Não há substituto para uma história cuidadosa do tipo, início, localização e progressão da dor abdominal, uma vez que estes sintomas coincidem de perto com a patogénese de cada processo da doença dentro do abdómen. Isto, aliado à compreensão da inervação esplâncnica e cerebrospinal das vísceras abdominais, é essencial para se chegar a um diagnóstico preciso nos pacientes que apresentam dor abdominal.

Diferenças na localização e taxa de progressão das lesões dentro da cavidade abdominal podem ser resumidas como descrito por Smith (1961) em termos de cinco componentes possíveis.

  1. A dor visceral isolada é uma dor simétrica localizada na linha média anterior, com ou sem fenômenos vasomotores associados.

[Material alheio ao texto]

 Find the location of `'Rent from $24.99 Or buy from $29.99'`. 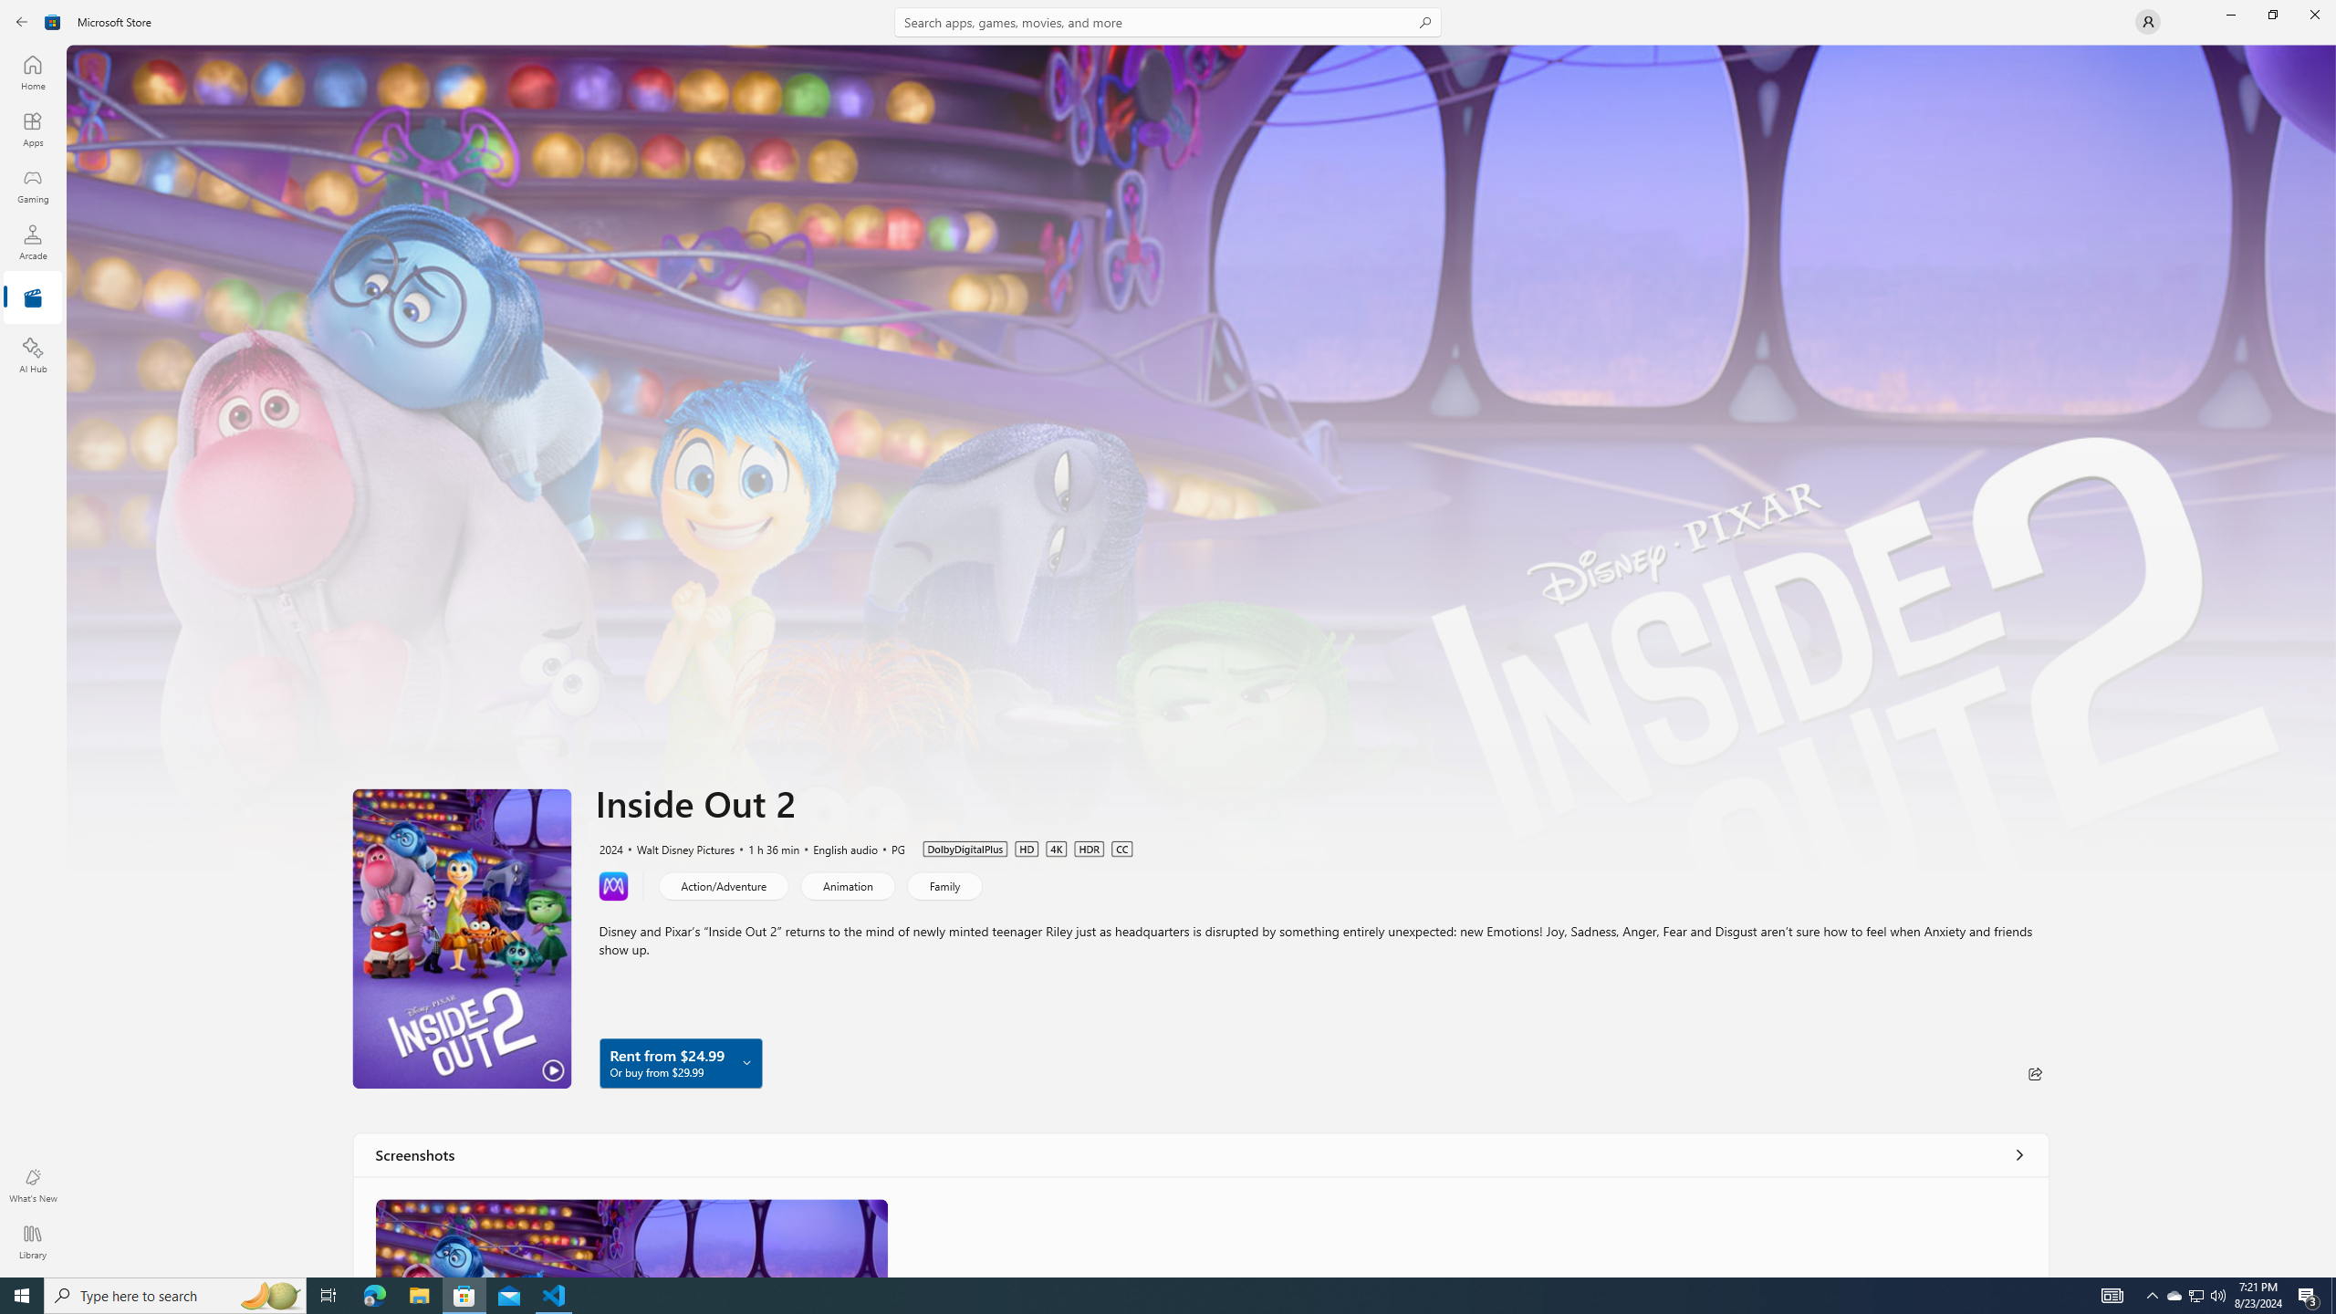

'Rent from $24.99 Or buy from $29.99' is located at coordinates (680, 1062).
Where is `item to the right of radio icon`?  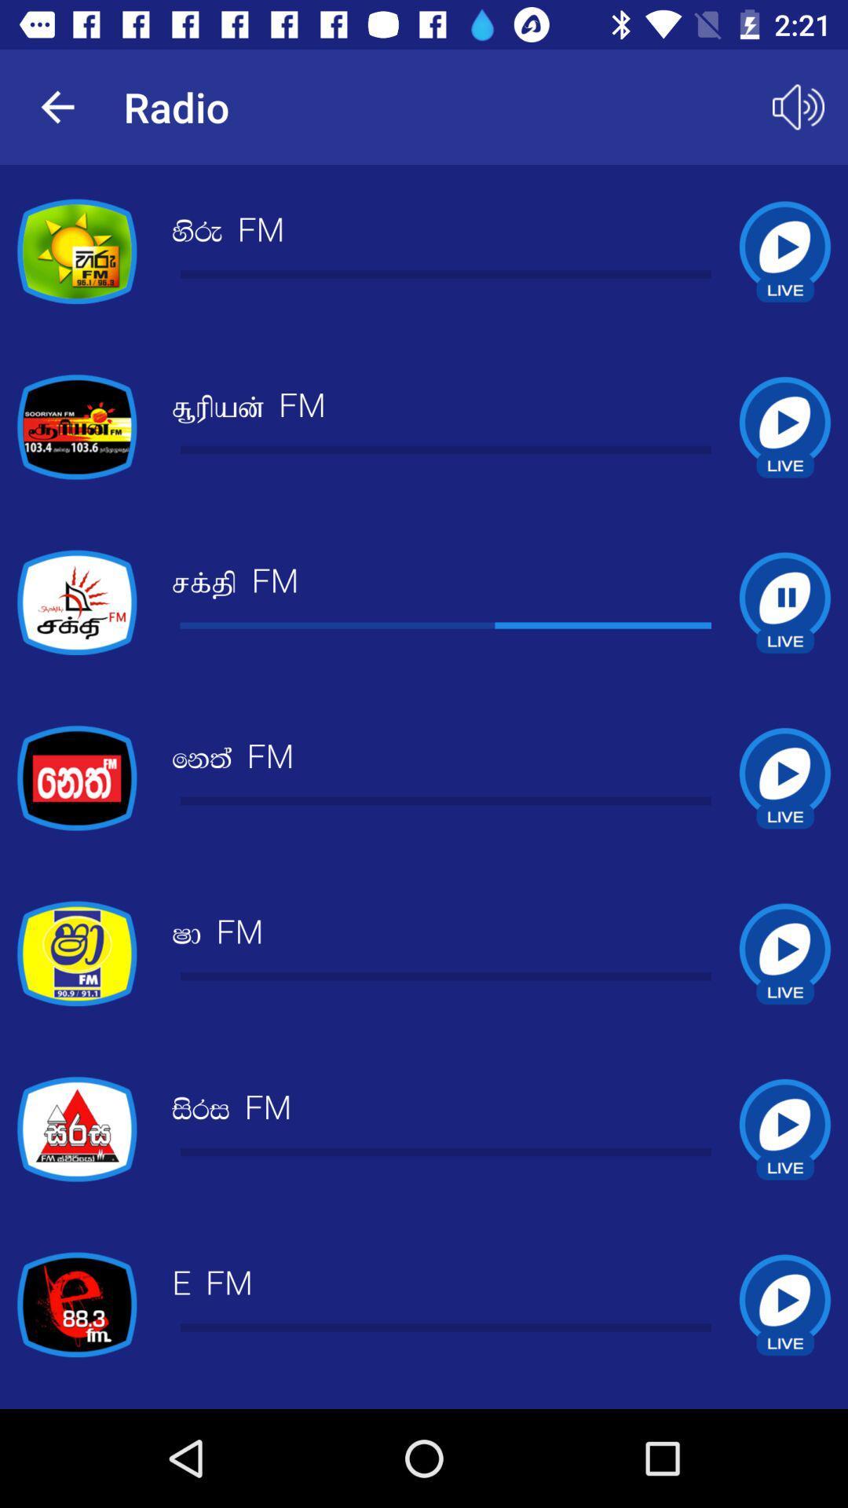 item to the right of radio icon is located at coordinates (799, 106).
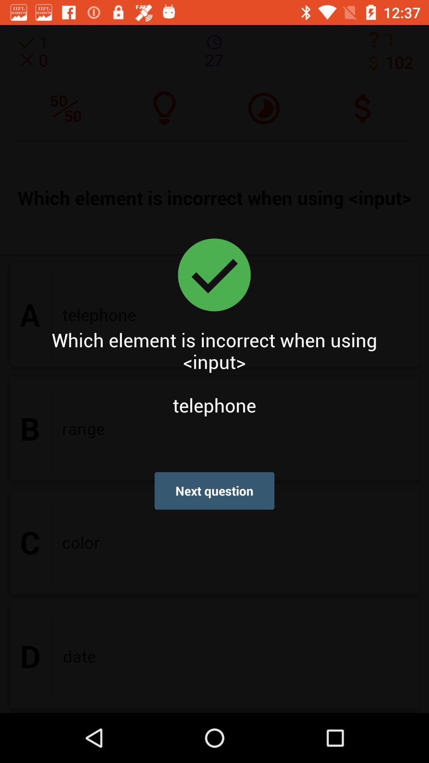  What do you see at coordinates (164, 108) in the screenshot?
I see `the microphone icon` at bounding box center [164, 108].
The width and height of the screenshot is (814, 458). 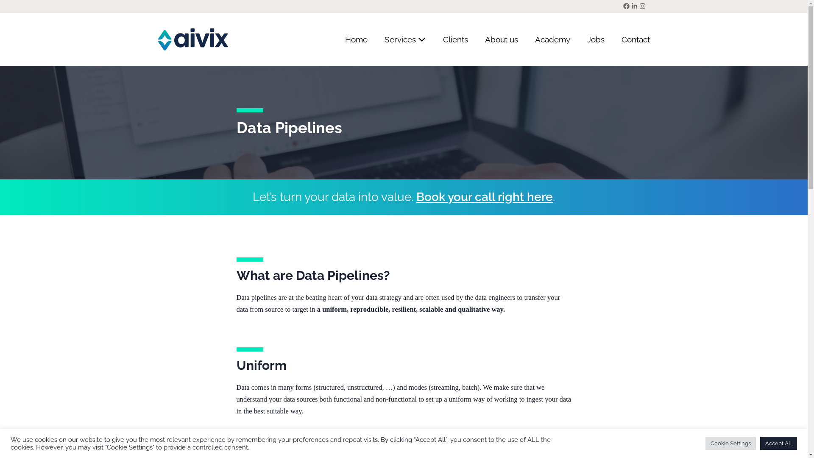 What do you see at coordinates (356, 39) in the screenshot?
I see `'Home'` at bounding box center [356, 39].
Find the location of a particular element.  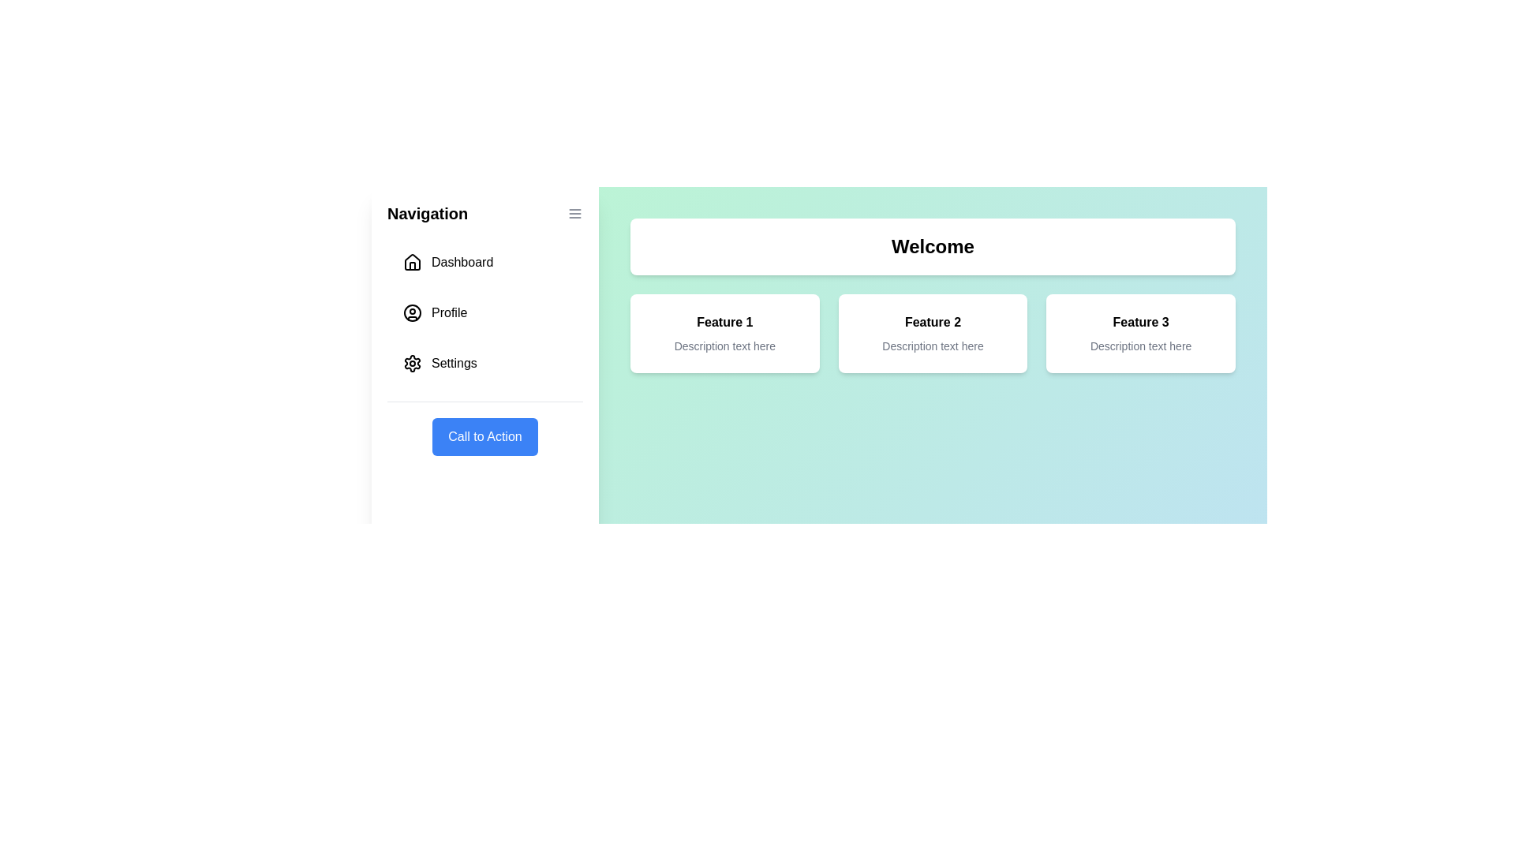

the navigation item Profile in the drawer is located at coordinates (484, 313).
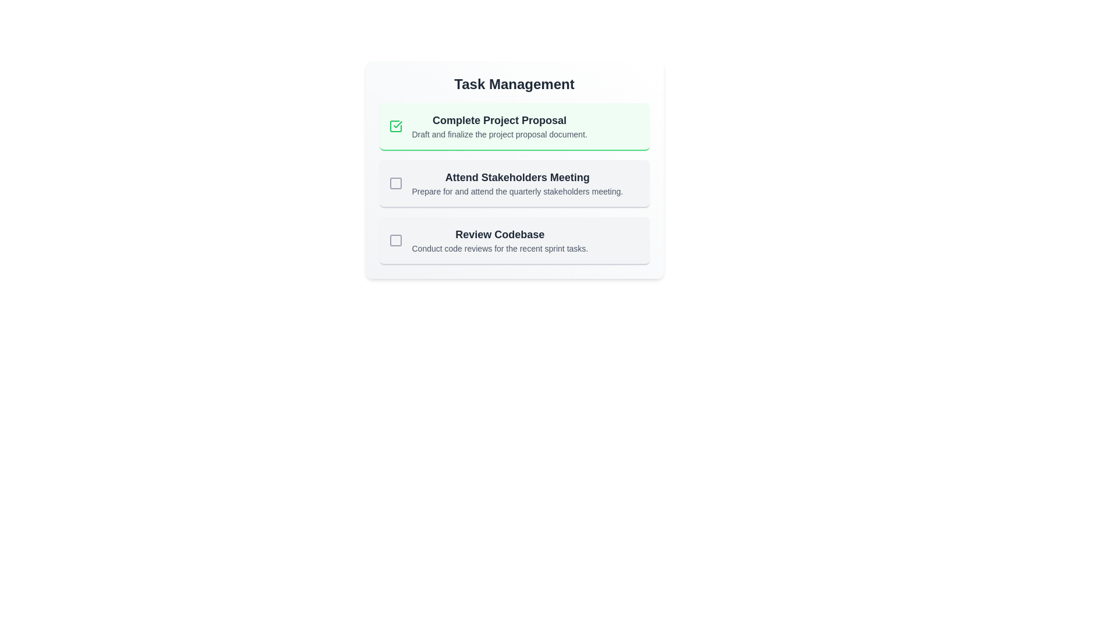 This screenshot has height=629, width=1118. I want to click on the static text element that provides additional details for the task item titled 'Attend Stakeholders Meeting', located beneath it in the vertical list, so click(516, 190).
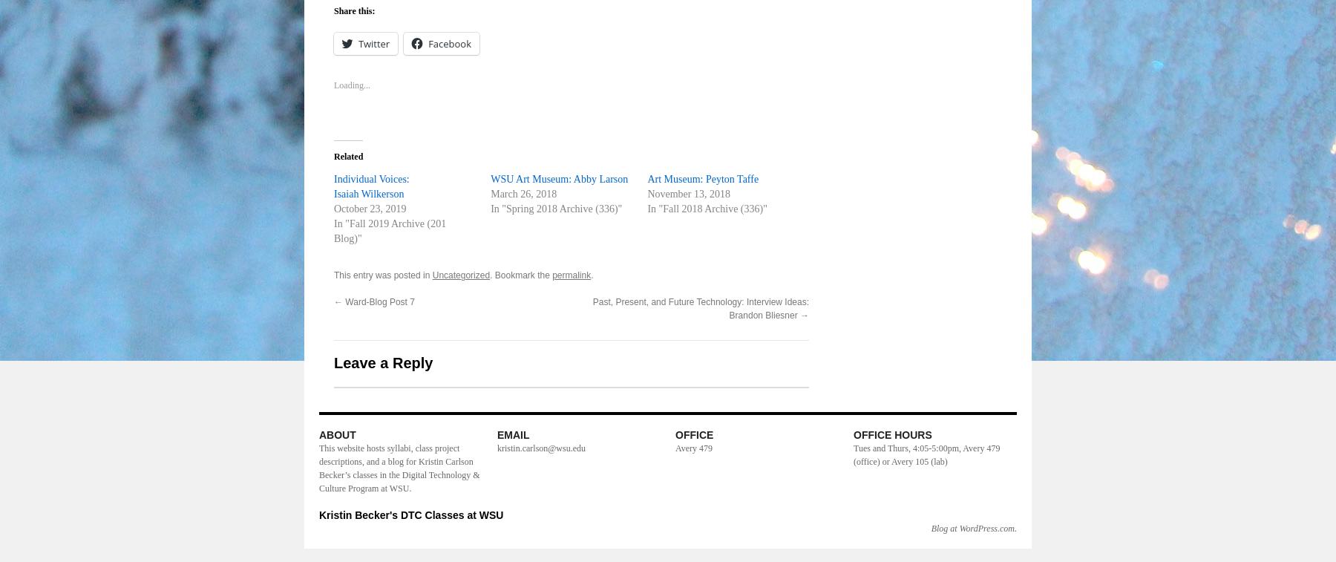 Image resolution: width=1336 pixels, height=562 pixels. Describe the element at coordinates (373, 42) in the screenshot. I see `'Twitter'` at that location.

  2. Em ocasiões, quando a dor visceral é de início rápido e de grande gravidade, no pico da intensidade da dor pode “derramar” ao nível da medula espinhal por reflexos viscerossensoriais e visceromotores nas vias cerebroespinhal correspondentes, produzindo achados somáticos sem envolvimento patológico dos receptores somáticos.
  3. A dor visceral e somática freqüentemente se combinam à medida que a lesão causal progride do víscero para envolver nervos somáticos adjacentes. A dor visceral pode continuar, mas uma dor nova e diferente é adicionada.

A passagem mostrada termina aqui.